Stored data
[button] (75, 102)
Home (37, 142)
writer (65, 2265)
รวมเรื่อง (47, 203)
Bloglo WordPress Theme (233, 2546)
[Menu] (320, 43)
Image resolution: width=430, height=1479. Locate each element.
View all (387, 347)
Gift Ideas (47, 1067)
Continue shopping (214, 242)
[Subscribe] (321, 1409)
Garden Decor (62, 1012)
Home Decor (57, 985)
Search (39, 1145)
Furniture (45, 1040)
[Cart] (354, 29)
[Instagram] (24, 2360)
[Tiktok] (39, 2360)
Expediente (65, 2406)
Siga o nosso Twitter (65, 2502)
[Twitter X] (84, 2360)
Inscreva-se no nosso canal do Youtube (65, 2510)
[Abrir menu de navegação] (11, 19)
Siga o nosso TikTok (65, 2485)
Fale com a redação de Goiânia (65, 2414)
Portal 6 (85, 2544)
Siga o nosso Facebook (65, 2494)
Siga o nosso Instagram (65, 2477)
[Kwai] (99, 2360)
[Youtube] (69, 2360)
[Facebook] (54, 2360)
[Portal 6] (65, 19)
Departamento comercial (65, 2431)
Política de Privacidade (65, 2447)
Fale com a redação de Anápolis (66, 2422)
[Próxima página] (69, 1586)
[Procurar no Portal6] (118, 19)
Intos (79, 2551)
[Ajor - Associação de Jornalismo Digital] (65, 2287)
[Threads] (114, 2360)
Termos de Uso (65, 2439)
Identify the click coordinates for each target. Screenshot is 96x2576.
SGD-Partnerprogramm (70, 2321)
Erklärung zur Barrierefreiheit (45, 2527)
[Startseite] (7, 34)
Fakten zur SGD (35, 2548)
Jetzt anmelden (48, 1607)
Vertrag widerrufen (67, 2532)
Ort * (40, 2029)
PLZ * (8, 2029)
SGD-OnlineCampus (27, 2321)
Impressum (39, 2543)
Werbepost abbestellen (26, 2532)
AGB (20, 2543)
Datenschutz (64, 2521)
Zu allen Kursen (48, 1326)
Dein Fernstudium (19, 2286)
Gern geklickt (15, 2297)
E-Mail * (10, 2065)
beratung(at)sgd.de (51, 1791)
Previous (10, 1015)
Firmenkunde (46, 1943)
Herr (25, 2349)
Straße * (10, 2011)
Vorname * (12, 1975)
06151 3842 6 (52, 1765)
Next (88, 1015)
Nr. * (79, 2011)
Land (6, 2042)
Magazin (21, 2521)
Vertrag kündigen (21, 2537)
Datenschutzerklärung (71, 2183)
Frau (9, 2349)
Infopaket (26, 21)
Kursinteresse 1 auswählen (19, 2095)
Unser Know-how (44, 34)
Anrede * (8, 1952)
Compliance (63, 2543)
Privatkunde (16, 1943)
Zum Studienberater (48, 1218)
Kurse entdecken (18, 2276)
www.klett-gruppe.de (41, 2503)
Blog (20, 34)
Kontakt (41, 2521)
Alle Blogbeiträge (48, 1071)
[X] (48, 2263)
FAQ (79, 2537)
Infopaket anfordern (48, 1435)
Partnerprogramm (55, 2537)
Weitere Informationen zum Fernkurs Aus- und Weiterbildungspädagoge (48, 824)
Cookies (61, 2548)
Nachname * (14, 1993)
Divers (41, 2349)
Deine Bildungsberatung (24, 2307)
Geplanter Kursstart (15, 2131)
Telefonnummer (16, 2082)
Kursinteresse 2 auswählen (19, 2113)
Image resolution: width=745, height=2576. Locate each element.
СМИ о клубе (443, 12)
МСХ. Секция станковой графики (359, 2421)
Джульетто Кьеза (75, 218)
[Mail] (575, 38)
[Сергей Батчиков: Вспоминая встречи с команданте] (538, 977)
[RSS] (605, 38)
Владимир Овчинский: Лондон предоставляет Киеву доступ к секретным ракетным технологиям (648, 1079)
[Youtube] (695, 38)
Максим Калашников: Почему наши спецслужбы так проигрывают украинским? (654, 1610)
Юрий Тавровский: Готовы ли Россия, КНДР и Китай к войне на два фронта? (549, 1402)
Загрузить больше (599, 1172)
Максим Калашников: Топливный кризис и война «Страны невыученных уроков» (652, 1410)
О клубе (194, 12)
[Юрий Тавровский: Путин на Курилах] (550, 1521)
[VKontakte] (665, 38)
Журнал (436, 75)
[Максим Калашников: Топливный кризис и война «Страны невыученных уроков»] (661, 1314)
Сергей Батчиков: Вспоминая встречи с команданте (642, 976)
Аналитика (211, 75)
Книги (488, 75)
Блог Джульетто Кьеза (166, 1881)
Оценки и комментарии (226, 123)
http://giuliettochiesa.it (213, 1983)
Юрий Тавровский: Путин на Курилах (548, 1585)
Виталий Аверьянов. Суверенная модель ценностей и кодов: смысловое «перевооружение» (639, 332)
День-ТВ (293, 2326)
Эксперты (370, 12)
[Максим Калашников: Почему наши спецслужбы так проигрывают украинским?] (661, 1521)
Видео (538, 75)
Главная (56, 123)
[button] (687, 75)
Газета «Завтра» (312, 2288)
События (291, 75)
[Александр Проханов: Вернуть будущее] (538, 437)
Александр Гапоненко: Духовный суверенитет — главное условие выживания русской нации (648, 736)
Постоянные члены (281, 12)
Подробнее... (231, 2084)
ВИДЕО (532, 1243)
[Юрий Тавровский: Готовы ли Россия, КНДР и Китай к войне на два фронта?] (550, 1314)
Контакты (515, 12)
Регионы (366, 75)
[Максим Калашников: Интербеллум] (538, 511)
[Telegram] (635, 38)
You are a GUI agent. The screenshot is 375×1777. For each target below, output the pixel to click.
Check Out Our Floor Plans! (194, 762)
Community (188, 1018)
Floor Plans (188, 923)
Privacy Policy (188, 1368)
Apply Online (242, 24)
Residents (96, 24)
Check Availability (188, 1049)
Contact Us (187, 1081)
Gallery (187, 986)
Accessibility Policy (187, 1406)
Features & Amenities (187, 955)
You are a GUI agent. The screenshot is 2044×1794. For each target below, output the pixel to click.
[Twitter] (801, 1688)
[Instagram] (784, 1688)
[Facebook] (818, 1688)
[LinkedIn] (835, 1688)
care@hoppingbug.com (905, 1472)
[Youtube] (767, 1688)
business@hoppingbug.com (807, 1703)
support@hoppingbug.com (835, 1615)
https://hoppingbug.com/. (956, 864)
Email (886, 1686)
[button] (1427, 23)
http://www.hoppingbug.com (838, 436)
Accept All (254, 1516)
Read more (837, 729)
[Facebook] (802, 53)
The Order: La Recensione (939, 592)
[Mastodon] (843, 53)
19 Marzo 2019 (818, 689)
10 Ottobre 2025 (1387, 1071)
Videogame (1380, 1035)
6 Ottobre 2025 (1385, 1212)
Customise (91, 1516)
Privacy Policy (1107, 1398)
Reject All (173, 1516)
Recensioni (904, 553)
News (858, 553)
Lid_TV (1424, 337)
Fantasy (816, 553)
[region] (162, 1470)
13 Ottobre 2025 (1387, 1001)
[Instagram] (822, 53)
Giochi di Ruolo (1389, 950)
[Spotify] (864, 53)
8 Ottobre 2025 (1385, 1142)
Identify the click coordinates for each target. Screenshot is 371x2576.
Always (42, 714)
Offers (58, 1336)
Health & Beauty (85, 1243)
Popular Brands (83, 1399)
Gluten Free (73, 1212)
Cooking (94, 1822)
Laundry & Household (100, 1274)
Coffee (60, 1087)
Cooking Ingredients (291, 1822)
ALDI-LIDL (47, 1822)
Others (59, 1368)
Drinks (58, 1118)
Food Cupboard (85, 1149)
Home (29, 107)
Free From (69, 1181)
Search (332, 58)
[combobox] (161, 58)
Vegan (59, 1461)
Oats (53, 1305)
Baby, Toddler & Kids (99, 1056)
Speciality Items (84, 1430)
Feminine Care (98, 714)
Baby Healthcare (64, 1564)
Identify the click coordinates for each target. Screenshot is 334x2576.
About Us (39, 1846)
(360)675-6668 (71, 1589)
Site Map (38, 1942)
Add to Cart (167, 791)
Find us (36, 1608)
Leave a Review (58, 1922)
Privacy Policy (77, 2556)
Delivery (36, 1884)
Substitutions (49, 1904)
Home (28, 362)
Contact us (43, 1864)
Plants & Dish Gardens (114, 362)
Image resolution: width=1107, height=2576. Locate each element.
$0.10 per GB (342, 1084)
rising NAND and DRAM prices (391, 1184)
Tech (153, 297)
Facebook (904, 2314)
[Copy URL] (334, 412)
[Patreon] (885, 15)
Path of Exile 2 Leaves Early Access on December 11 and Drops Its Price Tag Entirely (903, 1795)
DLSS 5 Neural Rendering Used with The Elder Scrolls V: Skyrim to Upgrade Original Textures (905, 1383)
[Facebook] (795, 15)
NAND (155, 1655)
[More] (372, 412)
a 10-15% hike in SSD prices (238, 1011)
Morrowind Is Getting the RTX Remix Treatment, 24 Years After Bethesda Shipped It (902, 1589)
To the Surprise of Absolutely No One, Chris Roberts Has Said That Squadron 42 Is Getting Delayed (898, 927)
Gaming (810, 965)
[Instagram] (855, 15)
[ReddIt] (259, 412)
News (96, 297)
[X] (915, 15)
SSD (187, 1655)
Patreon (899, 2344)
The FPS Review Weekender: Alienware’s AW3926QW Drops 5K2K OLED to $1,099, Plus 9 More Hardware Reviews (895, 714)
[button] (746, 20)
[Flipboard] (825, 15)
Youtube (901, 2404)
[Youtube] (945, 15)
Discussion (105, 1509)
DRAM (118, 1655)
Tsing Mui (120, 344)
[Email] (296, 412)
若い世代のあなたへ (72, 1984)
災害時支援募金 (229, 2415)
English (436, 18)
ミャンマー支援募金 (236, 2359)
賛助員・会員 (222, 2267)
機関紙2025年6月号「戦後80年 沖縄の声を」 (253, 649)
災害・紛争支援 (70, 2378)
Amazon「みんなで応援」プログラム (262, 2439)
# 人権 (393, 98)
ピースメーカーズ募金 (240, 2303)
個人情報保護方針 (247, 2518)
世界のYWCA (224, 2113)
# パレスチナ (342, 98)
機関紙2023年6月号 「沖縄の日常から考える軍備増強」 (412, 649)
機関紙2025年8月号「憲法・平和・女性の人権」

**WHAT NEEDS TO BE DONE**
Give back exactly the lines above, from the line containing "You are a GUI agent. The screenshot is 375×1777." through the line containing "Accessibility Policy (187, 1406)", with both end lines and nothing more.

**SOLUTION TO THIS TASK**
You are a GUI agent. The screenshot is 375×1777. For each target below, output the pixel to click.
Check Out Our Floor Plans! (194, 762)
Community (188, 1018)
Floor Plans (188, 923)
Privacy Policy (188, 1368)
Apply Online (242, 24)
Residents (96, 24)
Check Availability (188, 1049)
Contact Us (187, 1081)
Gallery (187, 986)
Accessibility Policy (187, 1406)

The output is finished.